* WORK ITEM
Every entry should be returned unchanged, with the pictures omitted.

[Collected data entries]

>>

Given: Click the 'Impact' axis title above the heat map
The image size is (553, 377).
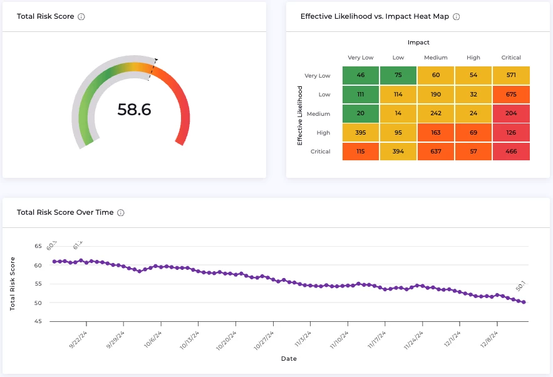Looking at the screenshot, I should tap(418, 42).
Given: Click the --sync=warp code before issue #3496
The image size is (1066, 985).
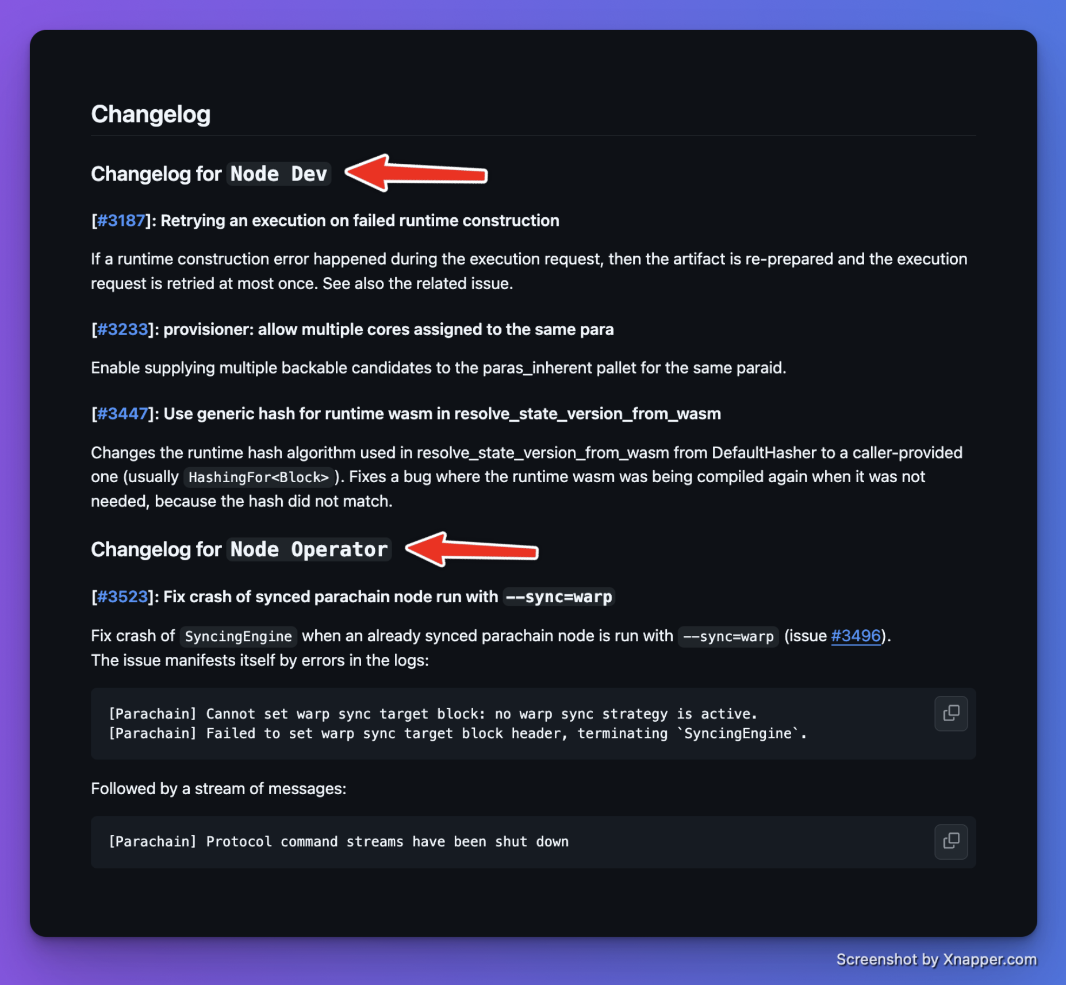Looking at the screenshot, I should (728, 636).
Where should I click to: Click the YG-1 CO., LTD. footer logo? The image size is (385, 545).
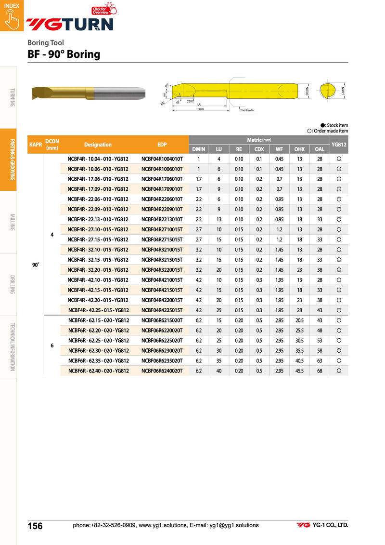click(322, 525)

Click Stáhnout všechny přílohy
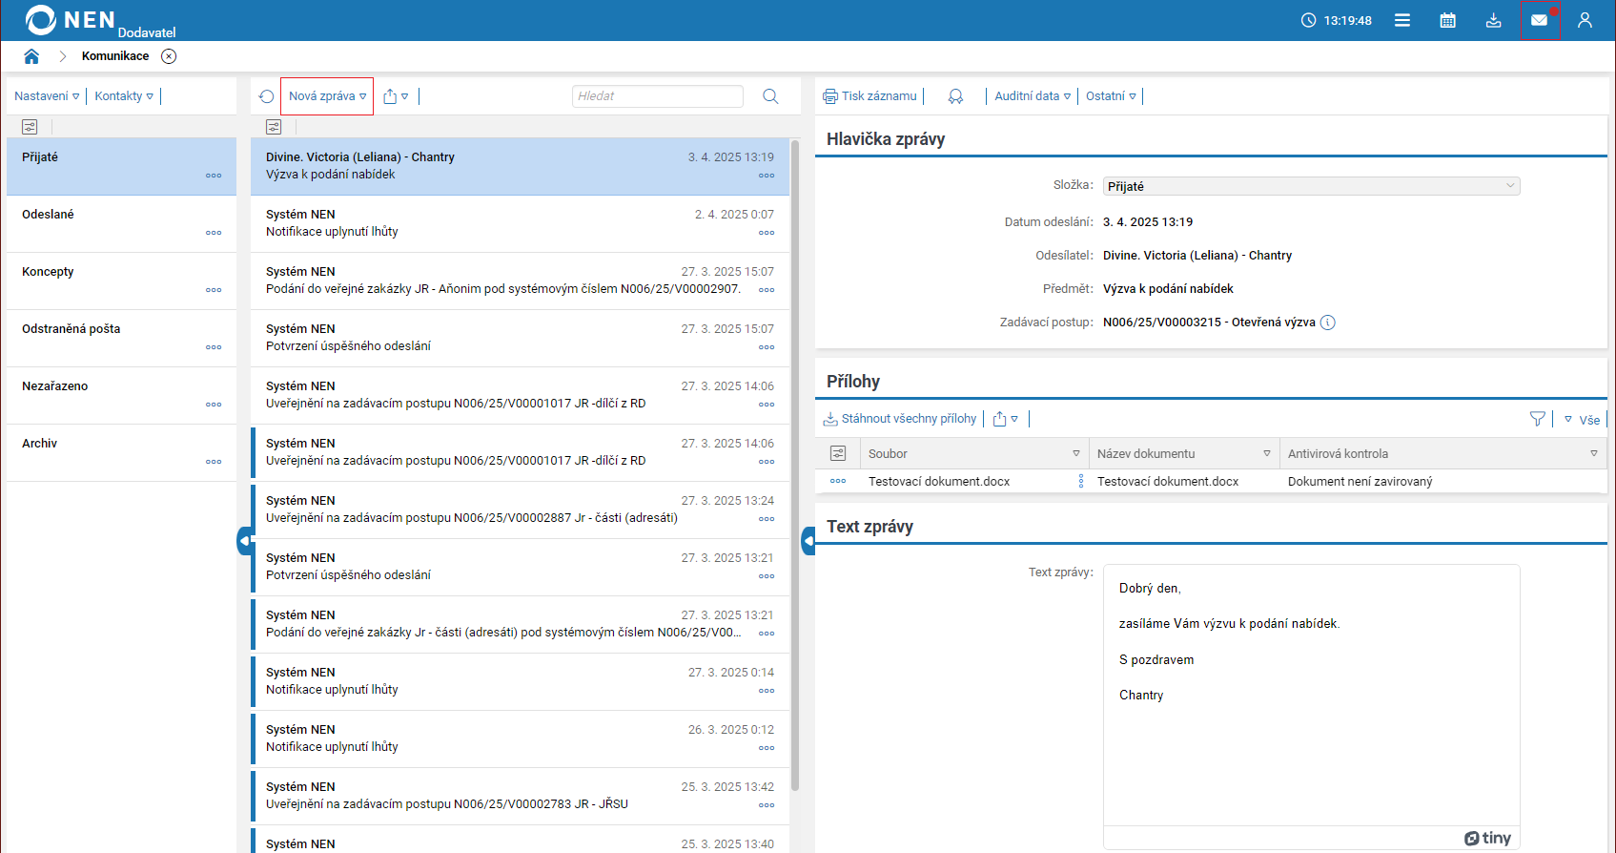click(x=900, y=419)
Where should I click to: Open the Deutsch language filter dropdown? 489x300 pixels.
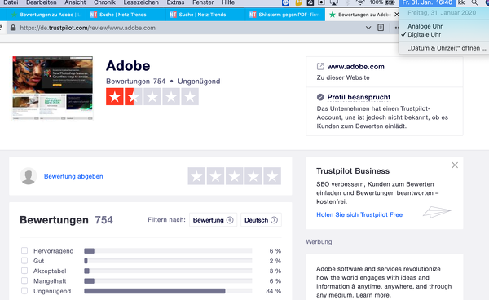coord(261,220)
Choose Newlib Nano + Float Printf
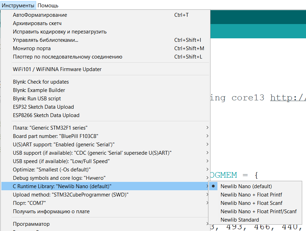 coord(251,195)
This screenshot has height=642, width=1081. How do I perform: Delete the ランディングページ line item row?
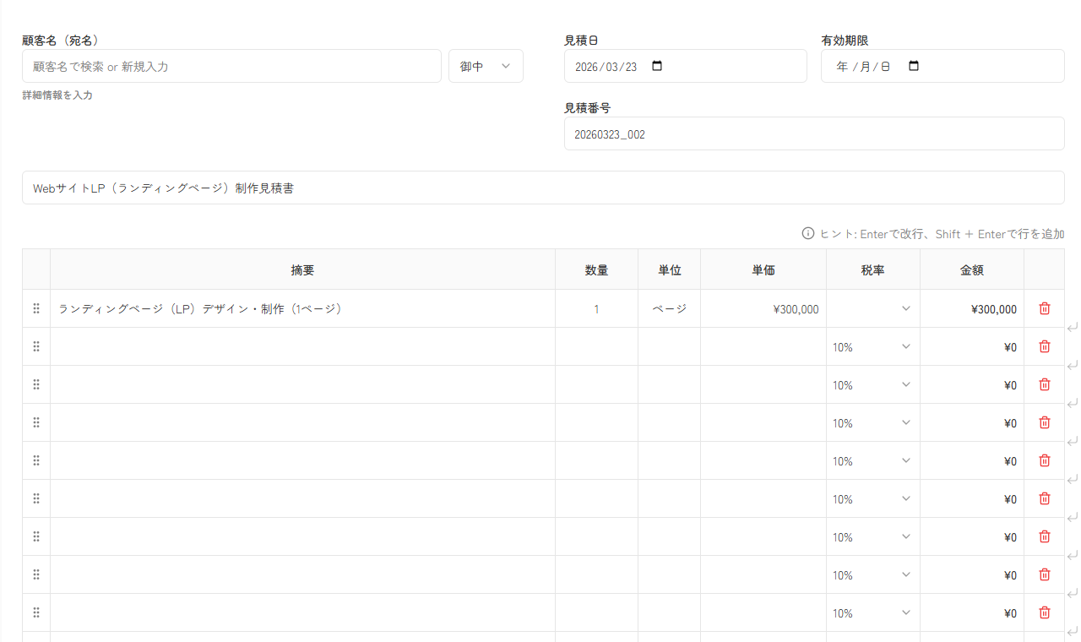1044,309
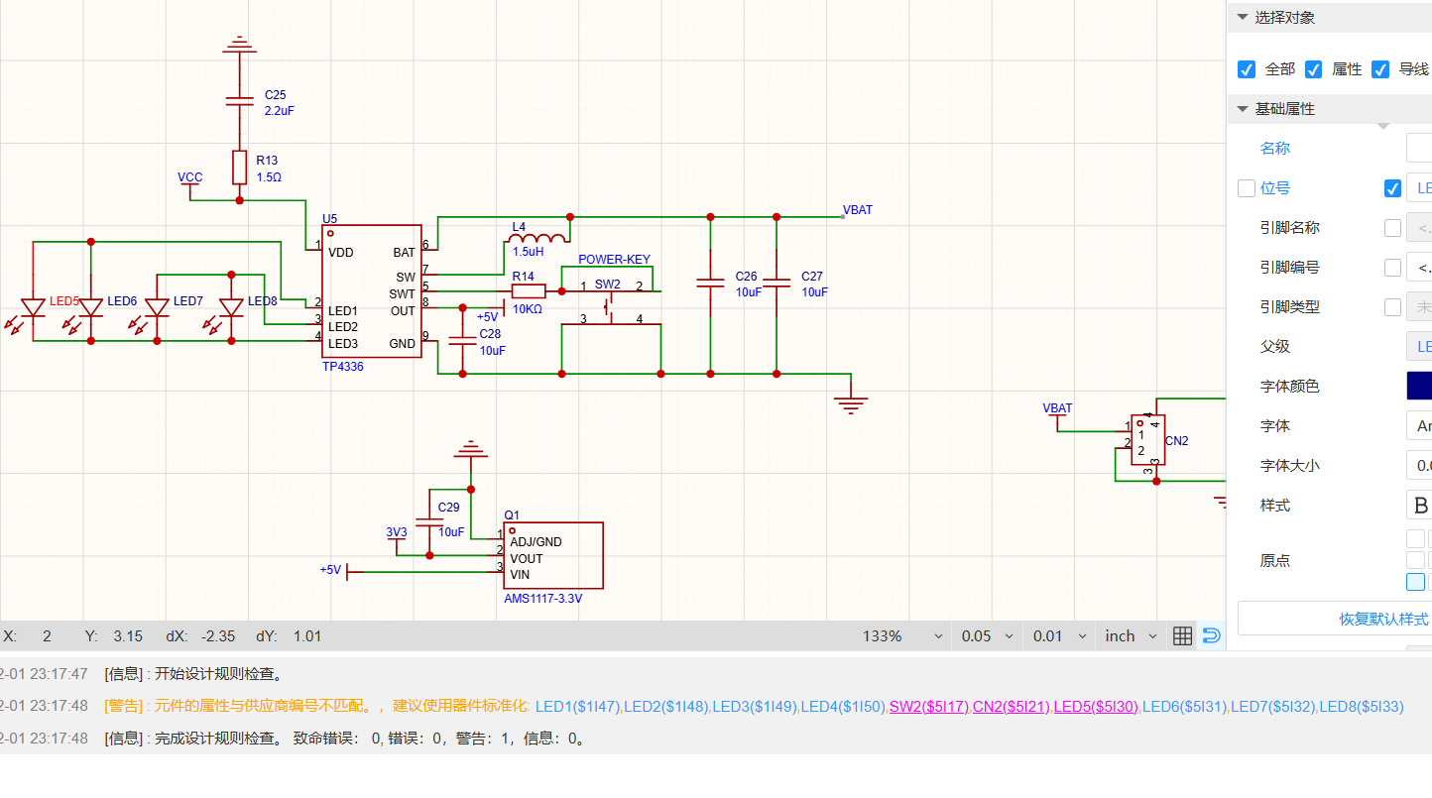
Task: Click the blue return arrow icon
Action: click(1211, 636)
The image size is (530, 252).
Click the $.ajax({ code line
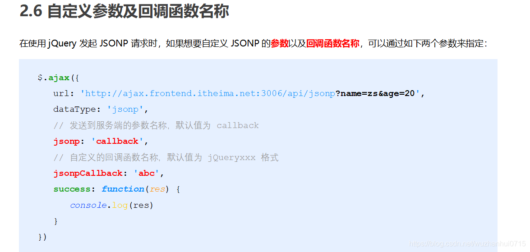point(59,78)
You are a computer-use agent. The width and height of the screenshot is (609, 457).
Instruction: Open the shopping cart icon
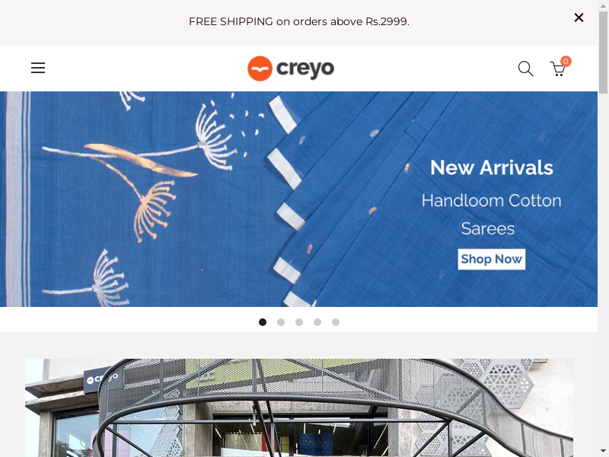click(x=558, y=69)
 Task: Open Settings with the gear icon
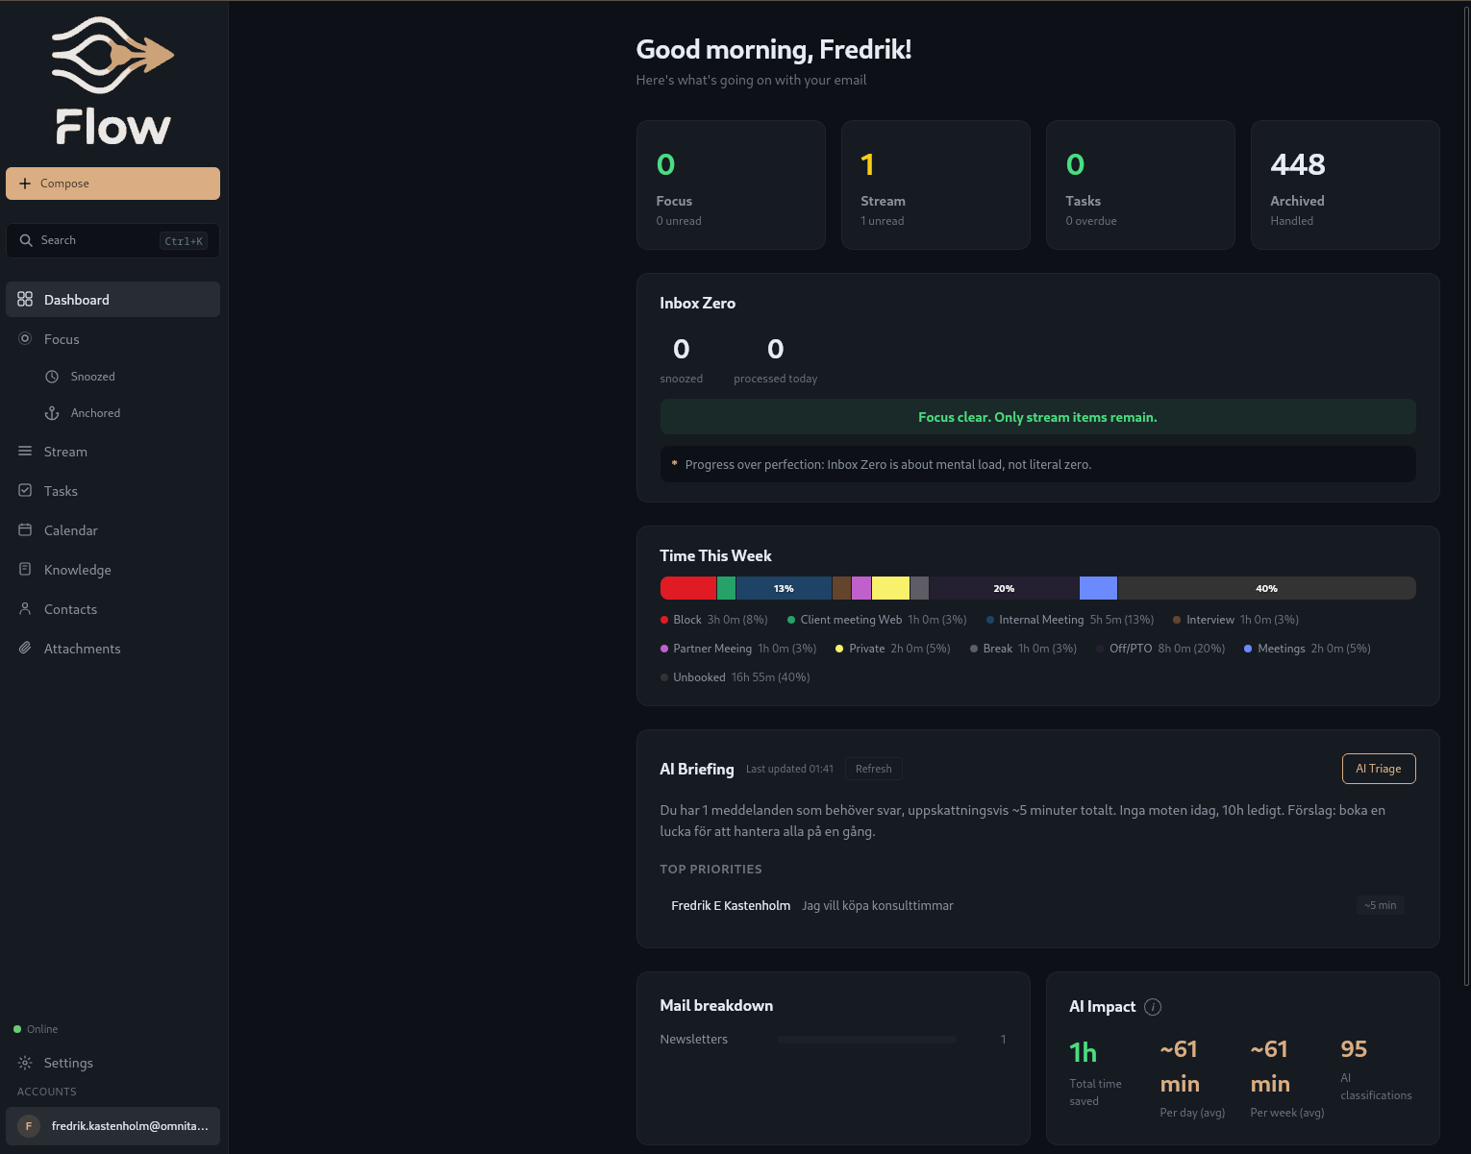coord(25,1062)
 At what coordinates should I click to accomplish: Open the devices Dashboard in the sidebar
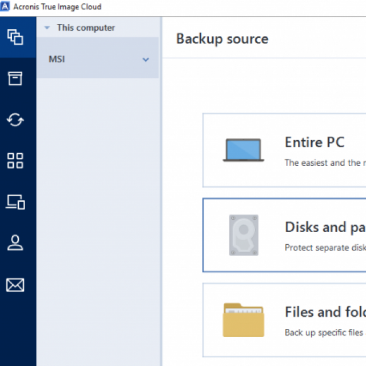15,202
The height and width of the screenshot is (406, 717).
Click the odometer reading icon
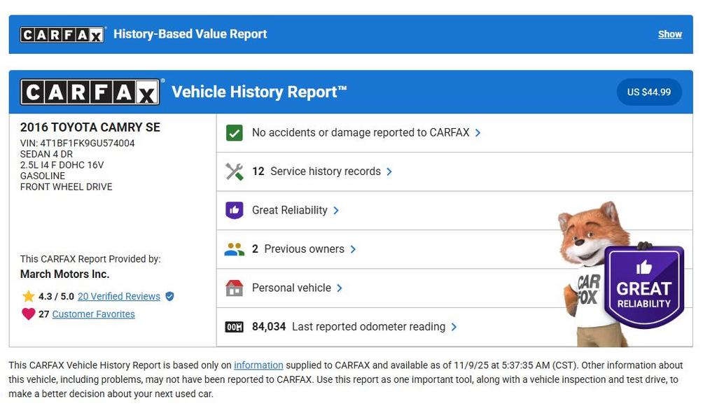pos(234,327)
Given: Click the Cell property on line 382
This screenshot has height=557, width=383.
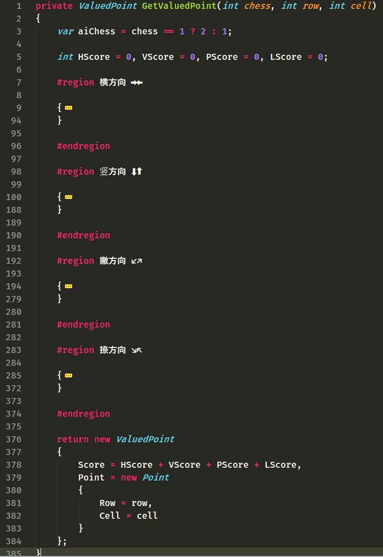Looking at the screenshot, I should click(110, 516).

<<

* RESULT FOR THIS TASK
Given: Click the 'Impact' axis title above the heat map
The image size is (553, 377).
Looking at the screenshot, I should tap(418, 42).
Given: Click the --sync=warp code before issue #3496
The image size is (1066, 985).
Looking at the screenshot, I should (728, 636).
Where should I click to: Click the YG-1 CO., LTD. footer logo? The image size is (385, 545).
click(322, 525)

Click Stáhnout všechny přílohy
click(x=900, y=419)
Where should I click to: Open the Deutsch language filter dropdown? 489x300 pixels.
coord(261,220)
Choose Newlib Nano + Float Printf
 coord(251,195)
This screenshot has height=642, width=1081. How do I perform: Delete the ランディングページ line item row?
1044,309
Task: Click the blue return arrow icon
Action: click(1211, 636)
The image size is (530, 252).
Click the $.ajax({ code line
point(59,78)
You are a computer-use agent. The width and height of the screenshot is (609, 457).
Instruction: Open the shopping cart icon
click(x=558, y=69)
 Task: Open Settings with the gear icon
coord(25,1062)
 At what coordinates should I click to accomplish: Open the devices Dashboard in the sidebar
15,202
The height and width of the screenshot is (406, 717).
Click the odometer reading icon
pos(234,327)
Given: Click the Cell property on line 382
This screenshot has height=557, width=383.
Looking at the screenshot, I should click(110, 516).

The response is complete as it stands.